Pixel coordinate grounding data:
*** Begin section ***

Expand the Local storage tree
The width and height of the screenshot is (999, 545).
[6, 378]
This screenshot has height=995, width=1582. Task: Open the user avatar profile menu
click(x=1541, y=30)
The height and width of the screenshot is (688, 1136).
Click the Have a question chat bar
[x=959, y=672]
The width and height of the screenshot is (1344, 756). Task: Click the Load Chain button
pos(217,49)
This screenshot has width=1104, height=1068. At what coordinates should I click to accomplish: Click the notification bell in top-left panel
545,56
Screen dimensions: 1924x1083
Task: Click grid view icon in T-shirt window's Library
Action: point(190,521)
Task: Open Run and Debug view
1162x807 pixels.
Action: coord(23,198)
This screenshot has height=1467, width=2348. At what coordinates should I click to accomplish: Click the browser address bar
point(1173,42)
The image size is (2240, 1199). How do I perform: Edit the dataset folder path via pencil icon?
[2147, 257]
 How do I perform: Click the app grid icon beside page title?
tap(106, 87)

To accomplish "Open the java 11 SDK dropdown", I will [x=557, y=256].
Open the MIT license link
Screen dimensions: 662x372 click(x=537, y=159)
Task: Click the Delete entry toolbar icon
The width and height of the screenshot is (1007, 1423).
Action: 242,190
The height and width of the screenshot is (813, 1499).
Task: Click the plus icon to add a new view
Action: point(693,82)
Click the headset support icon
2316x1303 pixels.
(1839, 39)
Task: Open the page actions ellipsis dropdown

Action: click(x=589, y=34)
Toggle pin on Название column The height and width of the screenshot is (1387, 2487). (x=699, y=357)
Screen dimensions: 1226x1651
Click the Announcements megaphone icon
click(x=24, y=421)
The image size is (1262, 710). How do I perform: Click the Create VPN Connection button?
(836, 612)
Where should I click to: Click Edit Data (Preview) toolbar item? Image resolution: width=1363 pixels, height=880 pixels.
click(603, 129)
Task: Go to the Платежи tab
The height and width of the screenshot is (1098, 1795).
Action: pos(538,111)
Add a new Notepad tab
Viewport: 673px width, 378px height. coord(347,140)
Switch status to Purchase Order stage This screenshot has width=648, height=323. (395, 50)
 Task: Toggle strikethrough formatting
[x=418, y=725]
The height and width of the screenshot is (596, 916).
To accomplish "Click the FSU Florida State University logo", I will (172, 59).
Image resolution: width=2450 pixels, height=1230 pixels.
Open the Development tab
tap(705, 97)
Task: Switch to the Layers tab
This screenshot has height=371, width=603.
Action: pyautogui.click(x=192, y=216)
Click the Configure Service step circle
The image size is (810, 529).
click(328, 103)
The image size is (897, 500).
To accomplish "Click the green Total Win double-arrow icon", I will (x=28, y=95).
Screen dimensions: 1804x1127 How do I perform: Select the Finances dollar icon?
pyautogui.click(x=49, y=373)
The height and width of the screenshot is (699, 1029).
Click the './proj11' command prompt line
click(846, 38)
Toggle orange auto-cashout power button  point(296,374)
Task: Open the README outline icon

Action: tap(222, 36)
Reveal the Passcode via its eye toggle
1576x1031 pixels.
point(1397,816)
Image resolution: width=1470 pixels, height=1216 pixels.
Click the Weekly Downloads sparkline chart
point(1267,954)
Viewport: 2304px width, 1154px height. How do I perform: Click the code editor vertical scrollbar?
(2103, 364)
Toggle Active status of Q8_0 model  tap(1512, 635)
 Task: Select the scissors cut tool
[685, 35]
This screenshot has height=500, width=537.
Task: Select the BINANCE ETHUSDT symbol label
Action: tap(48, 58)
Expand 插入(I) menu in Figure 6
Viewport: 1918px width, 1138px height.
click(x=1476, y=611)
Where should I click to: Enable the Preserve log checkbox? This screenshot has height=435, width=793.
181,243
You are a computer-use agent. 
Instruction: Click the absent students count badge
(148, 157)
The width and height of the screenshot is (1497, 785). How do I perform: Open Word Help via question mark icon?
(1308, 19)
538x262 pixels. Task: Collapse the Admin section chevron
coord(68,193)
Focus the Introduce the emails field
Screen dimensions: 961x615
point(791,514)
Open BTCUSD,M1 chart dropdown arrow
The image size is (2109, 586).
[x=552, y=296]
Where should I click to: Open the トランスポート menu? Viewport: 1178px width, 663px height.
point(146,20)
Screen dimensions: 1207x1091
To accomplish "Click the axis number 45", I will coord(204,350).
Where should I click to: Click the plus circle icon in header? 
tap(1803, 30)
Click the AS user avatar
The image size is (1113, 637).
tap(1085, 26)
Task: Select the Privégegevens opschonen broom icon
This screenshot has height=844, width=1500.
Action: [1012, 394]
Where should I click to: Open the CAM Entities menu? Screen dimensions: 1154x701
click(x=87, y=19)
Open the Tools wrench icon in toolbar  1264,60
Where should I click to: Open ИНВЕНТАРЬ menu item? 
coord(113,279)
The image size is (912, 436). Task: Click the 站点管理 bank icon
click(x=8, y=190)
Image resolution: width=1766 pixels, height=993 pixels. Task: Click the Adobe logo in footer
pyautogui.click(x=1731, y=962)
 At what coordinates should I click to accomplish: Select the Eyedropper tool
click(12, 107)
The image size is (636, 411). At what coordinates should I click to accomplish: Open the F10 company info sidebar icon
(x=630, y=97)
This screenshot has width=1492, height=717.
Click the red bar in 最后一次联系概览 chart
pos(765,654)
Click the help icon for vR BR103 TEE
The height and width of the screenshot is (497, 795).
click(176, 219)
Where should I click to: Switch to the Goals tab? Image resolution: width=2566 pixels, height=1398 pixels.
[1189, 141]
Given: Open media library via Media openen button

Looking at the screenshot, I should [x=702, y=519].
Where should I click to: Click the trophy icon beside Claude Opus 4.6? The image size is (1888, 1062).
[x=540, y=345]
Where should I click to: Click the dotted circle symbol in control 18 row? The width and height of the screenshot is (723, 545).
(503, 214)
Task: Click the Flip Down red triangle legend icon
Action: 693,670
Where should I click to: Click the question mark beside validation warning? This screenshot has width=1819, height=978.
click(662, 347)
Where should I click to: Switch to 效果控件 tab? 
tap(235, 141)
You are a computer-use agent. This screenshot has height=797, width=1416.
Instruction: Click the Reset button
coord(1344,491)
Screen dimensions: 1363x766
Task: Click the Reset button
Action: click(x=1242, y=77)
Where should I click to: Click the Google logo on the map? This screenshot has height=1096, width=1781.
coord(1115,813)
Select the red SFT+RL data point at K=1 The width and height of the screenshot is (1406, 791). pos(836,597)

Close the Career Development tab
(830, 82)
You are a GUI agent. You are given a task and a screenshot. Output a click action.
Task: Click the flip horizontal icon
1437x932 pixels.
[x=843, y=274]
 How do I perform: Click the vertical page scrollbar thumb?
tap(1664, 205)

*** End section ***

Set all of the records down again, exactly as they stand.

Expand the Local storage tree
The width and height of the screenshot is (999, 545).
[6, 378]
This screenshot has height=995, width=1582. Task: Open the user avatar profile menu
click(x=1541, y=30)
The height and width of the screenshot is (688, 1136).
Click the Have a question chat bar
[x=959, y=672]
The width and height of the screenshot is (1344, 756). Task: Click the Load Chain button
pos(217,49)
This screenshot has width=1104, height=1068. At what coordinates should I click to accomplish: Click the notification bell in top-left panel
545,56
Screen dimensions: 1924x1083
Task: Click grid view icon in T-shirt window's Library
Action: point(190,521)
Task: Open Run and Debug view
1162x807 pixels.
Action: coord(23,198)
This screenshot has height=1467, width=2348. At what coordinates should I click to accomplish: Click the browser address bar
point(1173,42)
The image size is (2240, 1199). How do I perform: Edit the dataset folder path via pencil icon?
[2147, 257]
 How do I perform: Click the app grid icon beside page title?
tap(106, 87)

To accomplish "Open the java 11 SDK dropdown", I will [x=557, y=256].
Open the MIT license link
Screen dimensions: 662x372 click(x=537, y=159)
Task: Click the Delete entry toolbar icon
The width and height of the screenshot is (1007, 1423).
Action: 242,190
The height and width of the screenshot is (813, 1499).
Task: Click the plus icon to add a new view
Action: point(693,82)
Click the headset support icon
2316x1303 pixels.
(1839, 39)
Task: Open the page actions ellipsis dropdown

Action: click(x=589, y=34)
Toggle pin on Название column The height and width of the screenshot is (1387, 2487). (x=699, y=357)
Screen dimensions: 1226x1651
Click the Announcements megaphone icon
click(x=24, y=421)
The image size is (1262, 710). How do I perform: Click the Create VPN Connection button?
(836, 612)
Where should I click to: Click Edit Data (Preview) toolbar item? Image resolution: width=1363 pixels, height=880 pixels.
click(603, 129)
Task: Go to the Платежи tab
The height and width of the screenshot is (1098, 1795).
Action: pos(538,111)
Add a new Notepad tab
Viewport: 673px width, 378px height. coord(347,140)
Switch status to Purchase Order stage This screenshot has width=648, height=323. (395, 50)
 Task: Toggle strikethrough formatting
[x=418, y=725]
The height and width of the screenshot is (596, 916).
To accomplish "Click the FSU Florida State University logo", I will (172, 59).
Image resolution: width=2450 pixels, height=1230 pixels.
Open the Development tab
tap(705, 97)
Task: Switch to the Layers tab
This screenshot has height=371, width=603.
Action: pyautogui.click(x=192, y=216)
Click the Configure Service step circle
The image size is (810, 529).
click(328, 103)
The image size is (897, 500).
To accomplish "Click the green Total Win double-arrow icon", I will (x=28, y=95).
Screen dimensions: 1804x1127 How do I perform: Select the Finances dollar icon?
pyautogui.click(x=49, y=373)
The height and width of the screenshot is (699, 1029).
Click the './proj11' command prompt line
click(846, 38)
Toggle orange auto-cashout power button  point(296,374)
Task: Open the README outline icon

Action: tap(222, 36)
Reveal the Passcode via its eye toggle
1576x1031 pixels.
point(1397,816)
Image resolution: width=1470 pixels, height=1216 pixels.
Click the Weekly Downloads sparkline chart
point(1267,954)
Viewport: 2304px width, 1154px height. How do I perform: Click the code editor vertical scrollbar?
(2103, 364)
Toggle Active status of Q8_0 model  tap(1512, 635)
 Task: Select the scissors cut tool
[685, 35]
This screenshot has height=500, width=537.
Task: Select the BINANCE ETHUSDT symbol label
Action: tap(48, 58)
Expand 插入(I) menu in Figure 6
Viewport: 1918px width, 1138px height.
click(x=1476, y=611)
Where should I click to: Enable the Preserve log checkbox? This screenshot has height=435, width=793.
181,243
You are a computer-use agent. 
Instruction: Click the absent students count badge
(148, 157)
The width and height of the screenshot is (1497, 785). How do I perform: Open Word Help via question mark icon?
(1308, 19)
538x262 pixels. Task: Collapse the Admin section chevron
coord(68,193)
Focus the Introduce the emails field
Screen dimensions: 961x615
point(791,514)
Open BTCUSD,M1 chart dropdown arrow
The image size is (2109, 586).
[x=552, y=296]
Where should I click to: Open the トランスポート menu? Viewport: 1178px width, 663px height.
point(146,20)
Screen dimensions: 1207x1091
To accomplish "Click the axis number 45", I will coord(204,350).
Where should I click to: Click the plus circle icon in header? 
tap(1803, 30)
Click the AS user avatar
The image size is (1113, 637).
tap(1085, 26)
Task: Select the Privégegevens opschonen broom icon
This screenshot has height=844, width=1500.
Action: [1012, 394]
Where should I click to: Open the CAM Entities menu? Screen dimensions: 1154x701
click(x=87, y=19)
Open the Tools wrench icon in toolbar  1264,60
Where should I click to: Open ИНВЕНТАРЬ menu item? 
coord(113,279)
The image size is (912, 436). Task: Click the 站点管理 bank icon
click(x=8, y=190)
Image resolution: width=1766 pixels, height=993 pixels. Task: Click the Adobe logo in footer
pyautogui.click(x=1731, y=962)
 At what coordinates should I click to accomplish: Select the Eyedropper tool
click(12, 107)
The image size is (636, 411). At what coordinates should I click to accomplish: Open the F10 company info sidebar icon
(x=630, y=97)
This screenshot has width=1492, height=717.
Click the red bar in 最后一次联系概览 chart
pos(765,654)
Click the help icon for vR BR103 TEE
The height and width of the screenshot is (497, 795).
click(176, 219)
Where should I click to: Switch to the Goals tab? Image resolution: width=2566 pixels, height=1398 pixels.
[1189, 141]
Given: Open media library via Media openen button

Looking at the screenshot, I should [x=702, y=519].
Where should I click to: Click the trophy icon beside Claude Opus 4.6? The image size is (1888, 1062).
[x=540, y=345]
Where should I click to: Click the dotted circle symbol in control 18 row? The width and height of the screenshot is (723, 545).
(503, 214)
Task: Click the Flip Down red triangle legend icon
Action: 693,670
Where should I click to: Click the question mark beside validation warning? This screenshot has width=1819, height=978.
click(662, 347)
Where should I click to: Switch to 效果控件 tab? 
tap(235, 141)
You are a computer-use agent. This screenshot has height=797, width=1416.
Instruction: Click the Reset button
coord(1344,491)
Screen dimensions: 1363x766
Task: Click the Reset button
Action: click(x=1242, y=77)
Where should I click to: Click the Google logo on the map? This screenshot has height=1096, width=1781.
coord(1115,813)
Select the red SFT+RL data point at K=1 The width and height of the screenshot is (1406, 791). pos(836,597)

Close the Career Development tab
(830, 82)
You are a GUI agent. You are given a task and a screenshot. Output a click action.
Task: Click the flip horizontal icon
1437x932 pixels.
[x=843, y=274]
 How do I perform: Click the vertical page scrollbar thumb?
tap(1664, 205)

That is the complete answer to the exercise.